Abu Dhabi

From rolling expanses of untouched desert to the warm, clear waters of the Gulf, the largest of the seven emirates is also the country’s capital. Translated to mean ‘Father of the Gazelle’, Abu Dhabi has been home to nomadic herders and fishermen since the 3rd millennium BC. The city, which is built on a T-shaped island and lies quarter a mile off the mainland, blossomed from a small village in the mid-20th century when the petrol dollar funded the development of what is now a bustling modern metropolis. Dotted with lush green parks and silhouetted by an impressive skyline, the city may be a far cry from the palm-hut village which stood here less than half a century ago, but for all of its soaring skyscrapers it retains a uniquely Arabian atmosphere.

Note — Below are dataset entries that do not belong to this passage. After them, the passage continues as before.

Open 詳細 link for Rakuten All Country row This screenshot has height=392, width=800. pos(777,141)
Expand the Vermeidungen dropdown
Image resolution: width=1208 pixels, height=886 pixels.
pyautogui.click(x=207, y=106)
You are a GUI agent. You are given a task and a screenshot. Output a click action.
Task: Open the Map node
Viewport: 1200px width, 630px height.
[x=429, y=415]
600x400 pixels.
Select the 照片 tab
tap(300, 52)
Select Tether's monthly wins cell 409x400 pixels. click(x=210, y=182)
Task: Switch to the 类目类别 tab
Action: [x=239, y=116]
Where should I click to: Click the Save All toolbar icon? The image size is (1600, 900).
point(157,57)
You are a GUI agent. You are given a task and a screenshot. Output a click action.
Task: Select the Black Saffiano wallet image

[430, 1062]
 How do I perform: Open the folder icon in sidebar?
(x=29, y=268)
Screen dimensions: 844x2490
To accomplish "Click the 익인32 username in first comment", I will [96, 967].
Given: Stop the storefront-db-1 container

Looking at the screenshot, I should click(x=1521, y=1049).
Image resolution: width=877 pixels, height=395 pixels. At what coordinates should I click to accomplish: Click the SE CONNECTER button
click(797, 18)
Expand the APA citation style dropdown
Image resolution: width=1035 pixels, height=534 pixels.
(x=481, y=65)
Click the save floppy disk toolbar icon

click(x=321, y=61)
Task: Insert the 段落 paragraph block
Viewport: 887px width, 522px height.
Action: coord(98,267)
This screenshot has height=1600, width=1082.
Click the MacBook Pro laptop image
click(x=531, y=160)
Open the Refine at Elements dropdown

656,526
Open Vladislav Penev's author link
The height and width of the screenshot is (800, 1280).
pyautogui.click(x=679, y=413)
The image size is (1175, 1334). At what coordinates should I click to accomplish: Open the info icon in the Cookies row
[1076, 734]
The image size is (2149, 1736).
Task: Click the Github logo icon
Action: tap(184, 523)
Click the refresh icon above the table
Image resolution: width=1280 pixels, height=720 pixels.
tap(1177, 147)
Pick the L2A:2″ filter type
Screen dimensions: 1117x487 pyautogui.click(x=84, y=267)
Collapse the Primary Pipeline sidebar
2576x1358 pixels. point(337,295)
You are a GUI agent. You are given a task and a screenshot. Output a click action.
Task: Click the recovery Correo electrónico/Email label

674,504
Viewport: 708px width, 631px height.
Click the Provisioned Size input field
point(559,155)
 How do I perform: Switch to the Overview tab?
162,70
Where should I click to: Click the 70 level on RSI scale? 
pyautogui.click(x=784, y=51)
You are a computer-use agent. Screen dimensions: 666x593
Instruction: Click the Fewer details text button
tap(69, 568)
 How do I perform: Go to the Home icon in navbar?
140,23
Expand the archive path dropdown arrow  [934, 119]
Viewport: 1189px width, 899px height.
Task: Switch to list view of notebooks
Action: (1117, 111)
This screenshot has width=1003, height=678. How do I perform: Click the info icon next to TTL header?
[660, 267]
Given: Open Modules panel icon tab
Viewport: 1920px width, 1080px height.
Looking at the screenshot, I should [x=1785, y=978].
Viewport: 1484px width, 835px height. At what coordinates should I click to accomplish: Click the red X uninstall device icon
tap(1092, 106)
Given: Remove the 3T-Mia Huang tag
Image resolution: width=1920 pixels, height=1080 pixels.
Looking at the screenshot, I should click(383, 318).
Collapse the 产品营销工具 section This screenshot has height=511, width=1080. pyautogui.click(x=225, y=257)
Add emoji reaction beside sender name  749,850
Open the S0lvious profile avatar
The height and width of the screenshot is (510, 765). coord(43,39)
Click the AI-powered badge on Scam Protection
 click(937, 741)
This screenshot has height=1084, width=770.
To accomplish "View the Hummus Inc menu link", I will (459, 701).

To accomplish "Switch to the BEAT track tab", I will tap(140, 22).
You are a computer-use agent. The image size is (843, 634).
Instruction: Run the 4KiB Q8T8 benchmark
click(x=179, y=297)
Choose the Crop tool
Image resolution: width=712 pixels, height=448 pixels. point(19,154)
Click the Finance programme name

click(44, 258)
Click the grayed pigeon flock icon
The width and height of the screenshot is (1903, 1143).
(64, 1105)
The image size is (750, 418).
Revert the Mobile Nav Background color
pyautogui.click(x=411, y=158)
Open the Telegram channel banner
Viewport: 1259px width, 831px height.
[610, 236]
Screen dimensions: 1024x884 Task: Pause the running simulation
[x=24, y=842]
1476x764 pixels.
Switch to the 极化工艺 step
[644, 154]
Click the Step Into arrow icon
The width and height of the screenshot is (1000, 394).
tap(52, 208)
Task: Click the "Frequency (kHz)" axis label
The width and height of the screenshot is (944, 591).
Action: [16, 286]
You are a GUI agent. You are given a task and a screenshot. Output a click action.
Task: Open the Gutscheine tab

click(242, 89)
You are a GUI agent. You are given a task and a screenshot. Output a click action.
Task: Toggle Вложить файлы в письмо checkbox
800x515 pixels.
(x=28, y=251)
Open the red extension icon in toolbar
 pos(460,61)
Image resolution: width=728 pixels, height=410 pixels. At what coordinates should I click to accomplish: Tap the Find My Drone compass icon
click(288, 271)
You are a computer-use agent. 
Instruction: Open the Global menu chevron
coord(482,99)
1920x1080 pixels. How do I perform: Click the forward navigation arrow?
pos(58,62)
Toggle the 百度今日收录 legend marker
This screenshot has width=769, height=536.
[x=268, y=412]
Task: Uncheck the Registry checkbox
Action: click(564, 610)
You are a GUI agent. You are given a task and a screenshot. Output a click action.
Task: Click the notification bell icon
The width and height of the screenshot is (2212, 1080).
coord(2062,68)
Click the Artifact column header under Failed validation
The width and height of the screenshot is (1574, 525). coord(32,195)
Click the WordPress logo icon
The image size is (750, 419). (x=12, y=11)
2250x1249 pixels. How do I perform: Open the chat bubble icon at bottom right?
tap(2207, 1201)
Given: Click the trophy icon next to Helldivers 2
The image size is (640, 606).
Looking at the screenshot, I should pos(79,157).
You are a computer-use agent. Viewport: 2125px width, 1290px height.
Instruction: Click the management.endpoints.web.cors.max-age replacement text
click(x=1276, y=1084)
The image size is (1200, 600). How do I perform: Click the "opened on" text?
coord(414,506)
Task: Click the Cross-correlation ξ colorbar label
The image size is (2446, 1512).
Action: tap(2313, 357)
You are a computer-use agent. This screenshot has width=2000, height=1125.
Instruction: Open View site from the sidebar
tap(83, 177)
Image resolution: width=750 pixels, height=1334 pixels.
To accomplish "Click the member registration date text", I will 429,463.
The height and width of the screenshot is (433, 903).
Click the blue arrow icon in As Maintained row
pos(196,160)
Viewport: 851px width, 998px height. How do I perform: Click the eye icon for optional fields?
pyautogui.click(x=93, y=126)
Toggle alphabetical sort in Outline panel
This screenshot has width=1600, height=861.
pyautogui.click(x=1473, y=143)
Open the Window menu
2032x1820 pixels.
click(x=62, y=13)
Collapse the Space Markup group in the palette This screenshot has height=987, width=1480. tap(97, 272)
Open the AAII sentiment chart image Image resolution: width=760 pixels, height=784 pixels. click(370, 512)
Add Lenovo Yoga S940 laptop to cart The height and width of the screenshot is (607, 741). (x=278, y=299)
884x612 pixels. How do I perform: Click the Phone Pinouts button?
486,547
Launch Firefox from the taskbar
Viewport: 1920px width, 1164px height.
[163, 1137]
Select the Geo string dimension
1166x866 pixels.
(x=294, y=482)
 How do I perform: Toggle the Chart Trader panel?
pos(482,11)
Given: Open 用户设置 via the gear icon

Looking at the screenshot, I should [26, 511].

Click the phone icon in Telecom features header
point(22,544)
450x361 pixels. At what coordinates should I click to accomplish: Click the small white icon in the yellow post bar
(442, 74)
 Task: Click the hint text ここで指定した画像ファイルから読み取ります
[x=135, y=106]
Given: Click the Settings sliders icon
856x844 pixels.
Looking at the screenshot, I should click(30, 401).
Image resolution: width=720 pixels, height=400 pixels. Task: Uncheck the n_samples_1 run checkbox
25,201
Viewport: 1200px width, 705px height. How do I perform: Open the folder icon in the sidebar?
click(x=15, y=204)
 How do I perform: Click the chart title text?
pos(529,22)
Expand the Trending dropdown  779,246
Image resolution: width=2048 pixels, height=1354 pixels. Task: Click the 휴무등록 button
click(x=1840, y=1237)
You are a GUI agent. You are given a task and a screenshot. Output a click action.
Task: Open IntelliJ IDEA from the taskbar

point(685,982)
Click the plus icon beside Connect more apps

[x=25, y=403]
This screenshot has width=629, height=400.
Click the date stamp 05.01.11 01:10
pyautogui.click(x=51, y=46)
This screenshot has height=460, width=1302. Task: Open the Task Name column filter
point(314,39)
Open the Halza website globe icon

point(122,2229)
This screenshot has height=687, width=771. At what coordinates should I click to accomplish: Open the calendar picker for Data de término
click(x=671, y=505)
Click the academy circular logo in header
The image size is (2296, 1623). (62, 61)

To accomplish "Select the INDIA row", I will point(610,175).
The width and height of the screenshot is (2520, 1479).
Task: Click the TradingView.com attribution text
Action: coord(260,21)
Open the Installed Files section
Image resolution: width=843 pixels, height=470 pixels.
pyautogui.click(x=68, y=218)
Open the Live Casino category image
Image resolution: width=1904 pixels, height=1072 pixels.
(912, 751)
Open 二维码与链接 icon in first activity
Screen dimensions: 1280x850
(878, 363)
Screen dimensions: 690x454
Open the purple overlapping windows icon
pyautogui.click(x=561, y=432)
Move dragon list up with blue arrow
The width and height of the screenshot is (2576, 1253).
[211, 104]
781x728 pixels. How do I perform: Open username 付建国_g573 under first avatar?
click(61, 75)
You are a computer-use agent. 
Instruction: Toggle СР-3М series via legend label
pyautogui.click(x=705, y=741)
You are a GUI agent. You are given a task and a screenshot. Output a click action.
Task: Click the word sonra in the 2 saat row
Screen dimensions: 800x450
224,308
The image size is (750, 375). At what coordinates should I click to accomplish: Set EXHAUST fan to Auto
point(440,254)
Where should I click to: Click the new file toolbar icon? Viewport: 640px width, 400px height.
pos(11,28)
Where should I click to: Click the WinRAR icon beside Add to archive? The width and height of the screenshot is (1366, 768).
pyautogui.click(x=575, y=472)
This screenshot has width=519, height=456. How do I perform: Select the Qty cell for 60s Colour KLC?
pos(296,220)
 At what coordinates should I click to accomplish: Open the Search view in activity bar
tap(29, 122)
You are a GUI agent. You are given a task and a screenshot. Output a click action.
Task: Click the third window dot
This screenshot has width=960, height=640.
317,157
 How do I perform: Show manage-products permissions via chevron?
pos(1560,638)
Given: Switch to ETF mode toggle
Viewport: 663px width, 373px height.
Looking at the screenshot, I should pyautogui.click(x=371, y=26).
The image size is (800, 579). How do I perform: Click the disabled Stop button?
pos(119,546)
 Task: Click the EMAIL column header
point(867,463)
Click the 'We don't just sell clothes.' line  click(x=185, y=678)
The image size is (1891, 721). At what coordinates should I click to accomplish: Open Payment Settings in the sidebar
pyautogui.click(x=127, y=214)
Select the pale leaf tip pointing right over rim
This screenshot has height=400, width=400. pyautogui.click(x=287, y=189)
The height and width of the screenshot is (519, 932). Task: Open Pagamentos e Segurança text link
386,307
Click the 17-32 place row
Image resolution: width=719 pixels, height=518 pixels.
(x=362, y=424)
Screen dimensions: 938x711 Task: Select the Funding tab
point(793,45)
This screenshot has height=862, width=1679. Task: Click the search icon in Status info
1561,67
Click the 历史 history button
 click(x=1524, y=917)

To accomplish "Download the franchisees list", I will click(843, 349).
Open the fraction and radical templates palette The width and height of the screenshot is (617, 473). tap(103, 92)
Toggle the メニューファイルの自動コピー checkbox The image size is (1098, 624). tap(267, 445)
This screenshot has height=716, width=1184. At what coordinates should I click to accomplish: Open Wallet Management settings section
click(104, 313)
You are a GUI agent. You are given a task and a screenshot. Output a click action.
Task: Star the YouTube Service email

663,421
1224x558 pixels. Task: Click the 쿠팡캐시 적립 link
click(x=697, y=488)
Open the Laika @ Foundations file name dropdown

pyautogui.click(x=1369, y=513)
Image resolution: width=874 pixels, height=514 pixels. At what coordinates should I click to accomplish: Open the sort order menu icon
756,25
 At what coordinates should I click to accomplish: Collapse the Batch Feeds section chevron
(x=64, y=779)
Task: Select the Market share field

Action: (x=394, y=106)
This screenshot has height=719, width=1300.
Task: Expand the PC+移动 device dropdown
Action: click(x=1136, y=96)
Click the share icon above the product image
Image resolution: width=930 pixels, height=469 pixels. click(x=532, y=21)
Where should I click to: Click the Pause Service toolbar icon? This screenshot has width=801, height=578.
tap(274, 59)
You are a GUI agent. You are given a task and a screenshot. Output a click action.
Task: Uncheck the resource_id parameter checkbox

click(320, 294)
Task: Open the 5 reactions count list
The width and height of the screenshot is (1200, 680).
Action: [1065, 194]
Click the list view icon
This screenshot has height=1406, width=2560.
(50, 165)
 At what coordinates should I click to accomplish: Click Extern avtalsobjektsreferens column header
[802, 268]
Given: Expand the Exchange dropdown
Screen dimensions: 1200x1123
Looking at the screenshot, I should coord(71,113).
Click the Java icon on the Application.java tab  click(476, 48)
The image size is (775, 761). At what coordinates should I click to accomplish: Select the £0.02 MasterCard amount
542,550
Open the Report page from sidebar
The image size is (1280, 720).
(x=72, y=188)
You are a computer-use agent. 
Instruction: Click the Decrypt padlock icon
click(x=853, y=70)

Abu Dhabi’s centre, with its well-tended parks and wide boulevards, is a commercial hub which opens out onto the verdant promenade of the Corniche. Along this four mile stretch of park there are both public and private beaches as well as water-sport centres offering waterskiing, wakeboarding and jet-skiing.

The pink granite dome of the Emirates Palace, Abu Dhabi’s seven star hotel, dominates the western skyline of the city. This opulent hostelry is the most expensive hotel ever to have been built and is the rest-stop of choice for visiting celebrities and heads of state alike.

Al Hosn Palace, commonly known as The White Fort, is the oldest building in Abu Dhabi and is now a museum displaying artefacts and photographs from the region. Next door is the Cultural Foundation, a modern arts and community centre which houses a library, a theatre and cinema and hosts regular local cultural events and groups as well as international exhibitions, concerts, workshops and film festivals throughout the year. Abu Dhabi also has two heritage sites, one overlooking the Corniche and one behind the International Exhibition Centre, which offer a fascinating insight into Emirati culture.


Abu Dhabi’s two main shopping centres, Marina Mall and Abu Dhabi Mall boast a wide range of international boutiques and outlets as well as a number of smaller independent stores. Abu Dhabi Mall is a vast complex with many perfume and jewellery stores and Marina Mall houses a number of exclusive international brands.

At the Madinat Zayed in the heart of the city you’ll find the Gold Souk in which numerous small vendors vie for attention with opulent window displays. The Iranian Souk and the fishmarket on the east side of the Corniche are also worth a visit.

Nightlife and Eating Out

Abu Dhabi city’s diverse restaurant scene makes eating out in the capital a lively prospect. Lining the Corniche are numerous cafés and restaurant-boats that offer great seafood and dazzling views. Evidence of the longstanding sub-continental community in the city is to be found in Abu Dhabi’s many excellent and reasonably priced Indian restaurants, of which many cater exclusively for vegetarians.

In the city’s major hotels all tastes are catered for with Mexican, Italian and Arabic restaurants often being housed under one roof. While Abu Dhabi’s buzzing malls are home to a wealth of well-known chain outlets, the small independent cafés and shisha bars which line the bustling streets of the city offer an authentic and cheap alternative to formal dining or fast food outlets.

Given the conservative nature of the Emirate, nightlife in Abu Dhabi is more sedate than in Dubai, with many of the city’s dedicated nightowls heading north to the neighbouring city to let their hair down. Despite this there a number of nightclubs in the city’s hotels which attract a respectable number of big-name DJs as well as English style bars and pubs where you’ll find a cosmopolitan mixture of the community. Clubs tend to shut at 3am.

Tourist Information

Abu Dhabi Tourism AuthorityPO Box94000Abu Dhabi UAETel +971 4440 4444Fax+ 971 4181 108


Abu Dhabi Airport is located 21km southeast of the city and is accessible by bus and taxi from the city centre. Etihad fly from Abu Dhabi to destinations across the globe.